Items listed in a dataset
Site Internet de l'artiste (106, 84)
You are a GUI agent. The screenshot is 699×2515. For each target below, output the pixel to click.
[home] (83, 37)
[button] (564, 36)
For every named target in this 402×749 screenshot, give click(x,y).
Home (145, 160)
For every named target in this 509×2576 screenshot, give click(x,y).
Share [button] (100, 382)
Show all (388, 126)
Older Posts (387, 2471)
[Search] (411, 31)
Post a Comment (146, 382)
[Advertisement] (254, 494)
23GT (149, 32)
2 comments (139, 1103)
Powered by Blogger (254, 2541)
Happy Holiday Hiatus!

What the task requires:
Can you give the data again from the line containing "Post a Comment (146, 382)" through the end, swapping "Hiatus" for "Break" and changing nothing else?

Answer to the task:
Post a Comment (146, 382)
[Advertisement] (254, 494)
23GT (149, 32)
2 comments (139, 1103)
Powered by Blogger (254, 2541)
Happy Holiday Break!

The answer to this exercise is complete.